India’s tax structure
The multi-tier tax system is being followed in India since independence. The taxes levied on individuals are broadly classified as direct and indirect taxes. When both the liability to pay the tax, and the burden of the tax falls on the same person, it is classified under the direct tax. For example, the income tax is a direct tax because the taxed individual directly pays the tax to the government and bears the entire burden of the tax himself.
Indirect taxes are those taxes that are imposed on consumption, sales, shipping, or production, and not directly on the property or the income of the consumer. Indirect taxes are generally included in the price of goods and services, and are, therefore, less obvious to the consumers paying the taxes. These taxes include sales tax, customs duty, and Value Added Tax (VAT). Previously, these taxes were not mutually exclusive. For example, if the good was manufactured and sold by the manufacturer, then Central Excise, as well as VAT, was applicable.
In order to avoid the cascading effect of different types of duties, the government has introduced the Goods and Service Taxes (GST). The GST would widen the tax base, thus giving way to lower tax rates. It would also lead to better coordination between the Centre and State tax administrations, in turn reducing duplication and compliance costs.
Tax Slabs for the GST
The rates under the GST were finalised by the mutual consent of the Union Finance Minister Arun Jaitley and other state finance ministers last Thursday.
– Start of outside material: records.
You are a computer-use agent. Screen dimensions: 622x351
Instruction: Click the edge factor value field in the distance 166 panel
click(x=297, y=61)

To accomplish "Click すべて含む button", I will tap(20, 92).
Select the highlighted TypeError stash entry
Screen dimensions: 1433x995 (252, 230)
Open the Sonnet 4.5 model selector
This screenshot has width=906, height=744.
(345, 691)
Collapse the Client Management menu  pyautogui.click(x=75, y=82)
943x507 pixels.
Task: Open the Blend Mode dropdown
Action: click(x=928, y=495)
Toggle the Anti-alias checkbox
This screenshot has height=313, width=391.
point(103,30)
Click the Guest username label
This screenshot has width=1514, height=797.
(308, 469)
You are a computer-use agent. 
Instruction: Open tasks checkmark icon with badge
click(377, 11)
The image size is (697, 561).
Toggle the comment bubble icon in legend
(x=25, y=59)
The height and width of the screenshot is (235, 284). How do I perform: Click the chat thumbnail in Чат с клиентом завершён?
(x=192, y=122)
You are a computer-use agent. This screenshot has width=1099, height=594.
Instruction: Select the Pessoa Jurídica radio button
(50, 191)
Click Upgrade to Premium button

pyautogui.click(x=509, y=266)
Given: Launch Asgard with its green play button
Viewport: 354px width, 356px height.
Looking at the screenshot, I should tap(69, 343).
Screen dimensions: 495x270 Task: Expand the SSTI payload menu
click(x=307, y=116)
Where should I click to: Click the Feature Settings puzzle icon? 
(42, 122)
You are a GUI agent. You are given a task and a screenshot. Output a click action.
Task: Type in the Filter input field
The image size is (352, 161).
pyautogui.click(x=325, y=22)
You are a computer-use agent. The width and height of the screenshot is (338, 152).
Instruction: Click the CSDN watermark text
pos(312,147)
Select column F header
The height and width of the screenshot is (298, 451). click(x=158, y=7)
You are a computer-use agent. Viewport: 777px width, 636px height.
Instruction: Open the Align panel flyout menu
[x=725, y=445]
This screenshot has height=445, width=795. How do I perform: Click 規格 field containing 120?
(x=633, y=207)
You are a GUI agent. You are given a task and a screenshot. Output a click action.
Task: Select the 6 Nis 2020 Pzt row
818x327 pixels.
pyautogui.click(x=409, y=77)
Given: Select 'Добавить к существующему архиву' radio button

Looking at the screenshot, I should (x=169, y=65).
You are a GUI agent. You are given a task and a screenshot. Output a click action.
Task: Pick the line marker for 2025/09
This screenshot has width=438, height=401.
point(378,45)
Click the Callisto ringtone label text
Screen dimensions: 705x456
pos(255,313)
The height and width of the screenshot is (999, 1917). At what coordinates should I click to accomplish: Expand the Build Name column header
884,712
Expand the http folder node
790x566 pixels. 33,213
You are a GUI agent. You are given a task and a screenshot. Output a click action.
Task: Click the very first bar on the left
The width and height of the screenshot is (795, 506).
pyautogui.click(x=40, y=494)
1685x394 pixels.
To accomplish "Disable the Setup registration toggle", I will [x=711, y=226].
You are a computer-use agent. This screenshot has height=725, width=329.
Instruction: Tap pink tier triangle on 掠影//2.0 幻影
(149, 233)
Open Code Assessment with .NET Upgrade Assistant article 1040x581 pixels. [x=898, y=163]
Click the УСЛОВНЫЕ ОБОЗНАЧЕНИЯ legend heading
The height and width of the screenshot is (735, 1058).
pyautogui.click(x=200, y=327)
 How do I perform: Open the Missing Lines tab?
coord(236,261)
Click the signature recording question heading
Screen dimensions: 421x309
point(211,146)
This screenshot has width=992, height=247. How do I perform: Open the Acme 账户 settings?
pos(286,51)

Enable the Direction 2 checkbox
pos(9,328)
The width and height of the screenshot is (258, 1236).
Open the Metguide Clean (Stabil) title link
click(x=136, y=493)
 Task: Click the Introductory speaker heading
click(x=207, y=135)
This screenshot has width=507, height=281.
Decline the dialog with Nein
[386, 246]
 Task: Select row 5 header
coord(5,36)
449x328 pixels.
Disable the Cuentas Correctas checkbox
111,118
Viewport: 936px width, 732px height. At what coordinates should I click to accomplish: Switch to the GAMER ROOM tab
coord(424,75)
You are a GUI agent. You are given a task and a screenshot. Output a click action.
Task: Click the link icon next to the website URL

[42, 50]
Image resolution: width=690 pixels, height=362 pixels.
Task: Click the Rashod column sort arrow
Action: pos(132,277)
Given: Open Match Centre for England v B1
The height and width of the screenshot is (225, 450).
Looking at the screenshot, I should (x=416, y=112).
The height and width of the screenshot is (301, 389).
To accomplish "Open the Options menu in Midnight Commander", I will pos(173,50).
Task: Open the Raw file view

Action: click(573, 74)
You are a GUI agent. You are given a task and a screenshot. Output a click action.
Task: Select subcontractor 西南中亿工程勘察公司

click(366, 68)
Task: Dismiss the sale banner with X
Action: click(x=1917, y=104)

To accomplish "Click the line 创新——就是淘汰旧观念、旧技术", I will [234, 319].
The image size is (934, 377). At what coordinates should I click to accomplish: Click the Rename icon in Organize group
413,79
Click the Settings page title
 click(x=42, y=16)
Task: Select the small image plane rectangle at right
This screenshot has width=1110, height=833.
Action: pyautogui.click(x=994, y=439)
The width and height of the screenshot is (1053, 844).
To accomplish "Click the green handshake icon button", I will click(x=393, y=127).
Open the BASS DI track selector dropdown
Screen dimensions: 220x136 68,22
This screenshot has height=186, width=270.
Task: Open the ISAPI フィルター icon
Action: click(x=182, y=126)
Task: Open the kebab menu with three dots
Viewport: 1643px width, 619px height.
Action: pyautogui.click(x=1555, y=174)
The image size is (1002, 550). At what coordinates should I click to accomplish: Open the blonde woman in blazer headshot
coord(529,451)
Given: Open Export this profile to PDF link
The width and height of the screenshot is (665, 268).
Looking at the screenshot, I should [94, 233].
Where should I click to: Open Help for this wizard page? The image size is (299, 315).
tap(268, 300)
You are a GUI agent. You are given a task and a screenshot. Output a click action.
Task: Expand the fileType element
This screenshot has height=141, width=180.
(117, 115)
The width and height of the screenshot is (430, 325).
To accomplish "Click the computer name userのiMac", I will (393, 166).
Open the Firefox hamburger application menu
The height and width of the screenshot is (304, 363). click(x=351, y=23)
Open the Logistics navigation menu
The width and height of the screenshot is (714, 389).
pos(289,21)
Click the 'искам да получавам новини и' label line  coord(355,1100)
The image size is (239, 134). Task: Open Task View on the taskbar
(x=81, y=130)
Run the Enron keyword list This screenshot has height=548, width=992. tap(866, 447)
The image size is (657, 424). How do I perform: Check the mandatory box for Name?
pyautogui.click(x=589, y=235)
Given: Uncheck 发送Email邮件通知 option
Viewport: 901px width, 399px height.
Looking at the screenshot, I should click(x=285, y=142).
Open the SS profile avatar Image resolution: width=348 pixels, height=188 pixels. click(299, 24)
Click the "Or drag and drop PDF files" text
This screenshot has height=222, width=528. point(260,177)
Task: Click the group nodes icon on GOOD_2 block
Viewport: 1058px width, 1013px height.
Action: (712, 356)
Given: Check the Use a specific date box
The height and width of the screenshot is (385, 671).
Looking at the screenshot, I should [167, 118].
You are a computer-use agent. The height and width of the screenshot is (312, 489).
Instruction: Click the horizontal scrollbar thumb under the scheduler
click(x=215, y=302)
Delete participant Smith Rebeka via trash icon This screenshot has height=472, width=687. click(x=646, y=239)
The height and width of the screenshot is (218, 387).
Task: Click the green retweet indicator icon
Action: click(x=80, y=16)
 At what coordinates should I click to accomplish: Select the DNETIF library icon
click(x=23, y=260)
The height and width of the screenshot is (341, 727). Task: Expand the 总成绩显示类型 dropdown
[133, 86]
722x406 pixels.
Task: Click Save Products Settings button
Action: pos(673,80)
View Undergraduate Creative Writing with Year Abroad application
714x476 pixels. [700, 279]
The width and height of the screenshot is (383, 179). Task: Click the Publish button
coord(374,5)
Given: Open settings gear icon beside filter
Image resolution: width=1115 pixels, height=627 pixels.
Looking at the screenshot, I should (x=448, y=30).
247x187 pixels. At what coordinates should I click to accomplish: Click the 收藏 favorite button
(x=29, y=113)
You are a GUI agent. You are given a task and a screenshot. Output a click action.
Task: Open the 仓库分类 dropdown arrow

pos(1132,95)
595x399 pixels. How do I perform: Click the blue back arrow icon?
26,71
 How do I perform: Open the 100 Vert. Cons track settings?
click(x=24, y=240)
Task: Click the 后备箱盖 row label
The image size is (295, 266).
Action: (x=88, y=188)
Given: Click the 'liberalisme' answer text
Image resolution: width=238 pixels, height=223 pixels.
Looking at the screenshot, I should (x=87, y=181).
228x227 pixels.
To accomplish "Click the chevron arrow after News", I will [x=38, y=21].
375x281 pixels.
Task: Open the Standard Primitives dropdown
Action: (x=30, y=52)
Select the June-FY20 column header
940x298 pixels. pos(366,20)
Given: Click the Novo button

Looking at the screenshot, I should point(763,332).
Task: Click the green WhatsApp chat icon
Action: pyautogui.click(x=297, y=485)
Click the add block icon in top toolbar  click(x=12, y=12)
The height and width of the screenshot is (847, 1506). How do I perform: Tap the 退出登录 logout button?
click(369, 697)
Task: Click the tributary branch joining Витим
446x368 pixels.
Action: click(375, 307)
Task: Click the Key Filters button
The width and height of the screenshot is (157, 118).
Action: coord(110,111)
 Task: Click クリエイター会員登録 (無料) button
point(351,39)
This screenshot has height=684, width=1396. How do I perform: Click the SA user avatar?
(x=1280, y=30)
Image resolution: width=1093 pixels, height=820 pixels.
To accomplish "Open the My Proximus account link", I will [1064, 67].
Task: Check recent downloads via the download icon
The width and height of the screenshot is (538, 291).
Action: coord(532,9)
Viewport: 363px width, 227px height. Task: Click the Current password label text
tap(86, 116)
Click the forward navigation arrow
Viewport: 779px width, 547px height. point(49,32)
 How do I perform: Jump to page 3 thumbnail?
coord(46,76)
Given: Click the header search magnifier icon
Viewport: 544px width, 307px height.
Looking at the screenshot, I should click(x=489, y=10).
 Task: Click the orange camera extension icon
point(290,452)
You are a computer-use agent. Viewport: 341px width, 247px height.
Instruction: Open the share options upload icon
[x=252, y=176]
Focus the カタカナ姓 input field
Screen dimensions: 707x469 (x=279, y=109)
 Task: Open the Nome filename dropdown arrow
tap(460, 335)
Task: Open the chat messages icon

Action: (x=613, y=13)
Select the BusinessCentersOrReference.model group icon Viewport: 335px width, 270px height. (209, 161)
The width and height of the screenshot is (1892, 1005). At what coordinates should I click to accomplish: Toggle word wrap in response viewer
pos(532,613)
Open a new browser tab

These tax rates have been structured to avoid tax increments in any of the goods. Rates that are close to the present incidence of excise duty plus VAT or service tax have been considered to be the rate under the GST.
While more than 80 percent of the goods are being taxed below 18 percent, the rate for luxury goods was fixed at 28 percent. However, the GST does not cover all goods. The exemption of taxes on items like silk yarn, puja material, and handicraft items, are being sought to encourage local trade and indigenous practices. No common consensus could be reached on gold either.
Does the future seem bright?
A recent study by National Council of Applied Economic Research (NCAER) explored the impact on growth rate due to the reduction in direct cost and cost reduction on capital inputs. It has predicted a 2 to 2.5 percent improvement in growth rates after the implementation of the GST.
Although the growth rates can show significant improvement in the long run, adverse effects are also anticipated after the initial rollout of the GST bill. This is due to a typical tendency to stock things up if taxes are expected to increase. Since the tax on services accounts for around 60 per cent of the GST and most services are non-discretionary, the output could contract slightly following the roll-out.
However, in the long run, the GST will increase the tax base. It will set up a system of taking credit for taxes on inputs only if it has been declared and paid by the input manufacturer. This, in turn, will set up a system of self-policing as it is in the interest of the producers to ensure that they source goods only from tax-compliant suppliers. Thus, many tax-avoiding companies in the unorganised sector are expected to fall within the tax net.
In a population of 125 crore, only 1.9 crore pay the income tax. The implementation of the GST will not only bring in more revenue for the government but will also decrease the tax levied on goods, by eliminating the cascading taxes phenomenon. In conclusion, the GST bill is expected to bring a positive change in the economy of the country despite some initial setbacks.